Когда мы вернулись домой, мать Юджина была уже там. Она приезжала обедать почти каждое воскресенье.
У нее был для меня небольшой подарок – салфетка ручной вышивки. Это был подарок на свадьбу. Мы вели себя как муж и жена, по крайней мере у меня на пальце было кольцо. Мы выпили шерри, и она до обеда грелась на солнышке.
Во время обеда произошла ссора из-за того, что я положила лук в соус. Она забрала у меня свой подарок, сказав, что я нарочно положила лук в соус, хотя и знала, что ее печень подобного не выносит.
– Всегда была уверена, что не следует доверять рыжеволосым женщинам, – сказала она в полной тишине, обращаясь к стоящему на столе чайнику, потом отпихнула от себя тарелку и стала звать собаку: – Шеп, Шеп!
Юджин подмигнул мне, а я продолжала есть.
– Да, теперь-то здесь скука смертная. Лора, конечно, была авантюристкой, но с ней хоть было весело, – выдала мамаша.
– Не желаешь ли апельсинового мусса? – предложил Юджин, но она ответила, что не хочет рисковать.
– Если не сильно побеспокою, я бы предпочла кусок хлеба с маслом.
Юджин протянул ей хлеб с маслом и вышел из-за стола. Он терпеть не мог скандалов.
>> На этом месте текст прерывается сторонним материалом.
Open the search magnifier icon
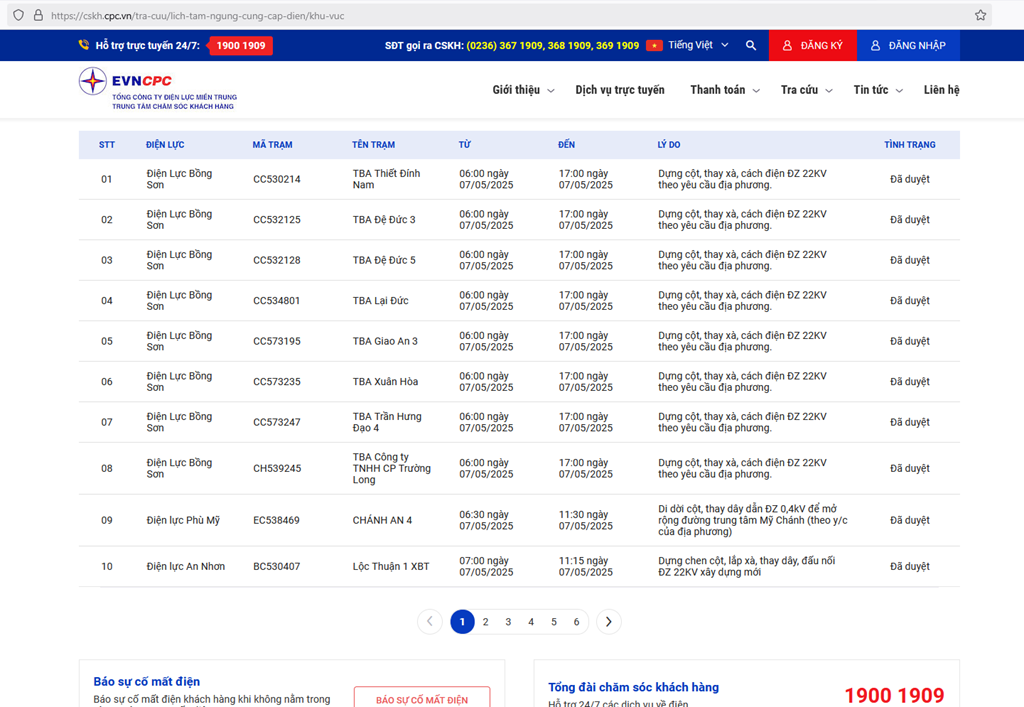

Я наскоро все доела и тоже ушла.
Он пришел помочь мне с посудой. Приоткрыв дверь в столовую, он с усмешкой стал наблюдать, как она поедает обед, включая, конечно же, и мусс, от которого столь решительно отказалась. Видимо, все-таки риска отравиться она не видела.
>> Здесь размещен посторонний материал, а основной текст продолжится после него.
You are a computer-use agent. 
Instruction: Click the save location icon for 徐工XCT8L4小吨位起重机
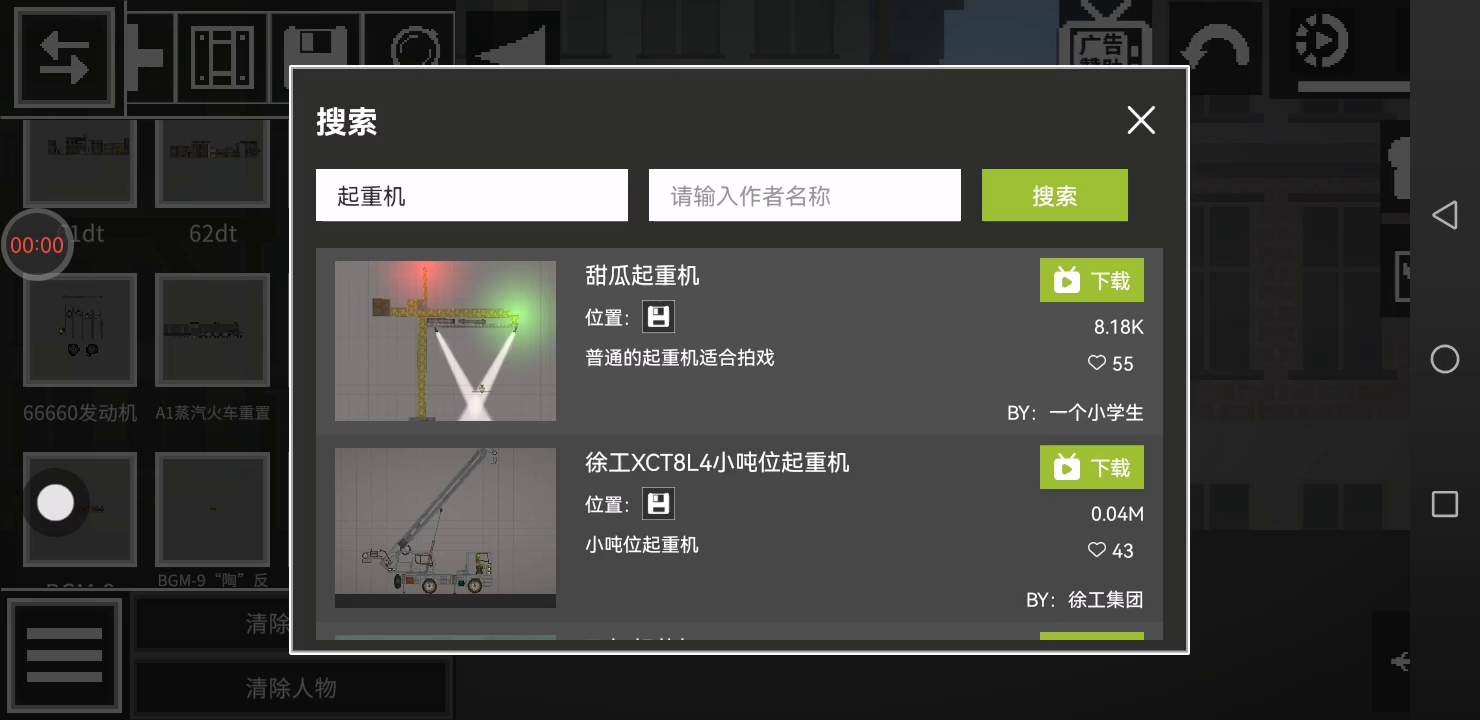[658, 503]
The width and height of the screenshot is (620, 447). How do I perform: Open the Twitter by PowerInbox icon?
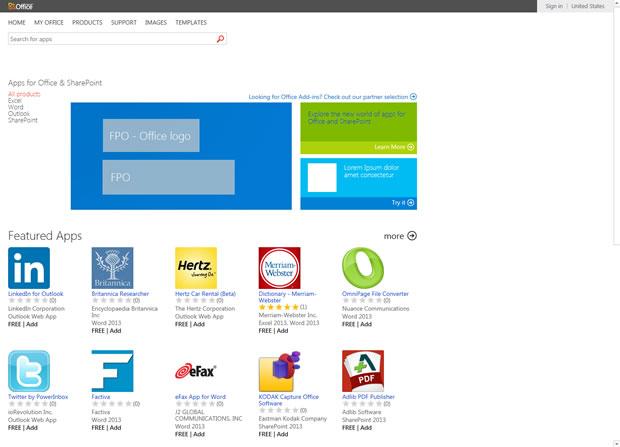(x=29, y=371)
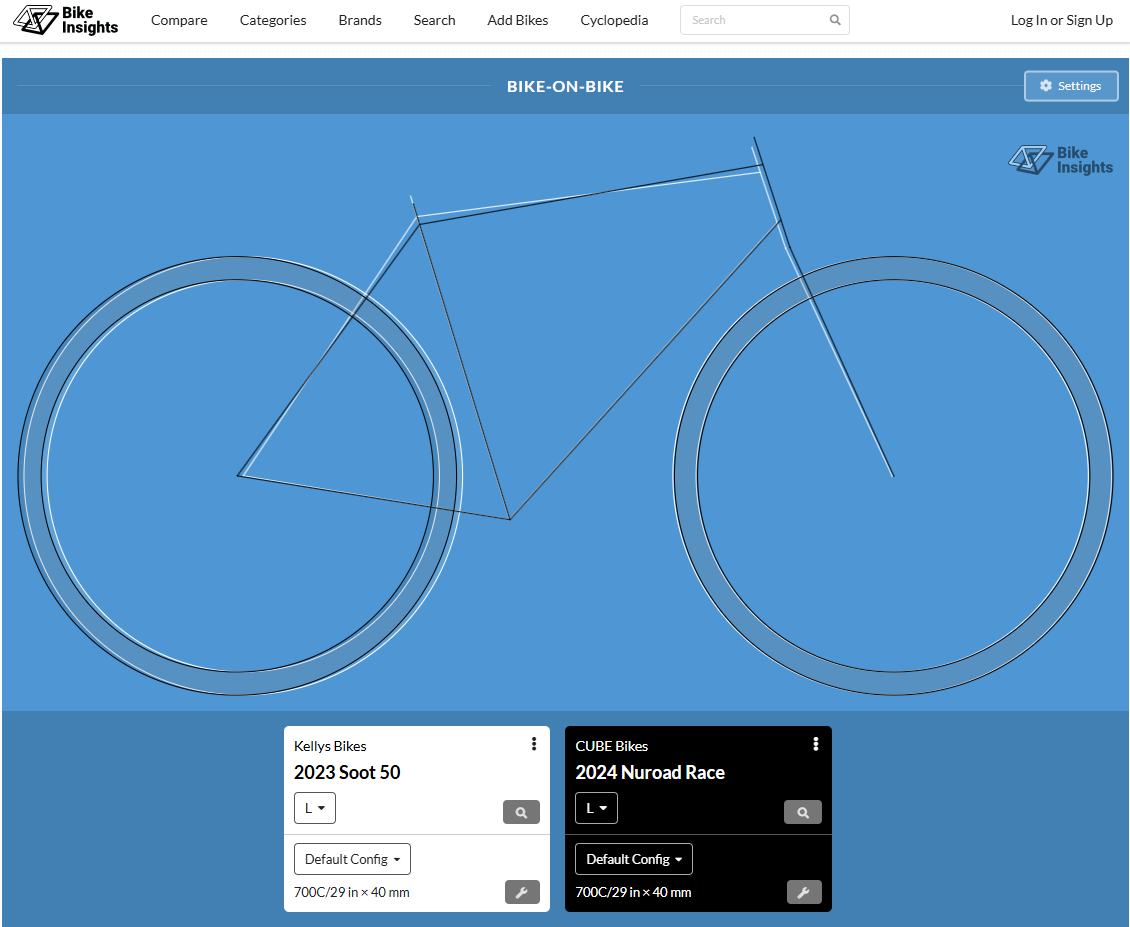Click the magnifier icon in search box
The height and width of the screenshot is (927, 1130).
click(x=835, y=20)
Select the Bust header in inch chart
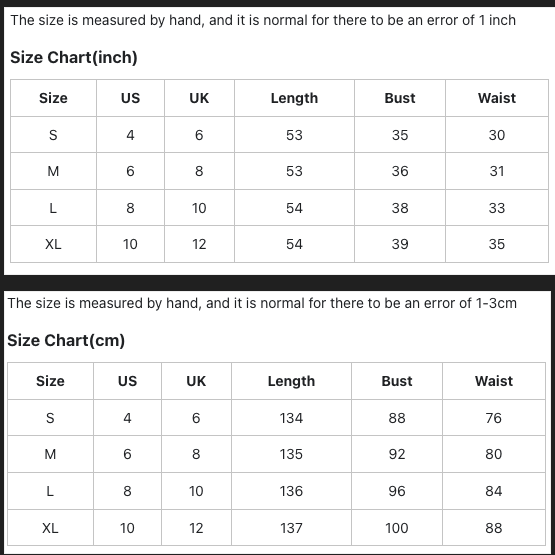 [x=400, y=98]
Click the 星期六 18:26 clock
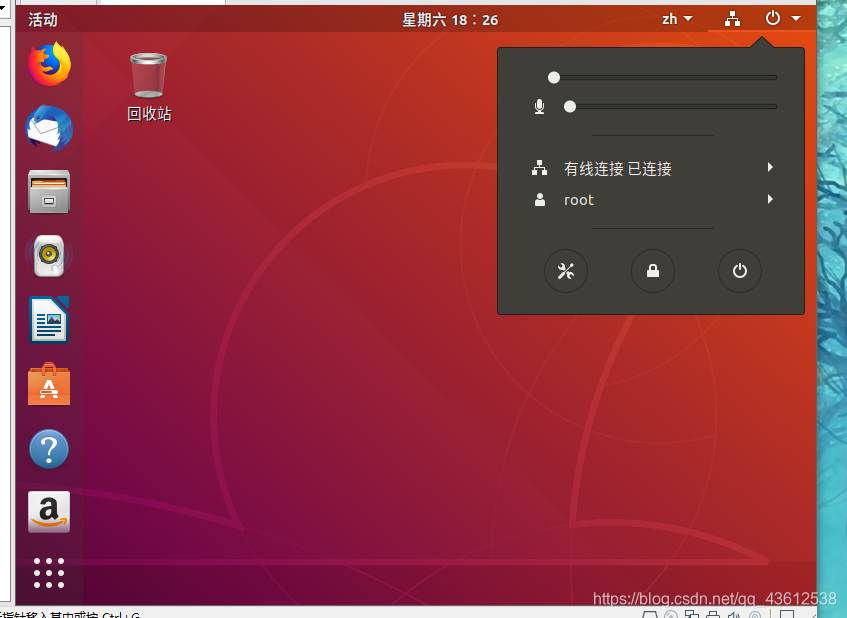The width and height of the screenshot is (847, 618). pyautogui.click(x=450, y=18)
– Иди сюда, – прошептал он мне, и, заглянув в замочную скважину, я увидела, как его мать поедает мусс, черпая ложкой прямо из общей посудины.
– Я открою тебе секрет, – сказал он, когда мы вернулись обратно на кухню, – она еще всех нас проводит в последний путь.
Потом поцеловал меня, и, тая в его объятиях, я вновь ощутила теплое томление любви.
Как раз когда мы целовались, раздался шум двигателя подъезжающей машины, и Юджин поспешил встретить своих гостей, которые приехали по его приглашению из Дублина.
– Я пойду причешусь, – сказала я и пошла наверх, чтобы положить на лицо побольше косметики, чтобы хоть как-то компенсировать себе необходимость терпеть их общество. Его друзья раздражали меня. Один из них читал лекции по истории, а по воскресеньям сочинял стихи. Его жена напоминала своим внешним видом пудинг и считала, что знает все на свете. Это ее мы с Бэйбой и Тушей видели тогда на показе мод. Так получилось, что третий гость тоже оказался поэтом. Он был американцем. Мать Юджина надела индийскую шаль и устроилась возле огня в кресле, рассказывая всем про свою глубокую ненависть к луку.
– Bay! – воскликнул поэт-американец, которого звали Саймон, топорща свою рыжую броду, когда нас представили. От Юджина мне было известно, что он был другом Лоры, и я боялась его. Он называл женщин не иначе как «телка» – «жирная телка», «тощая телка», «фригидная телка» и «клевая телка».
– С едой нынче вышло недоразумение, – пожаловалась мать Юджина сидящей напротив нее, одетой в зеленые твидовые брюки и ярко-алый свитер жене-пудингу.
Я пошла на кухню, с тем чтобы приготовить чай, и Саймон вызвался помочь мне. Он подошел поближе ко мне и сказал:
– А вот и ты блистаешь красотой своею тихой среди виклоуских выселок.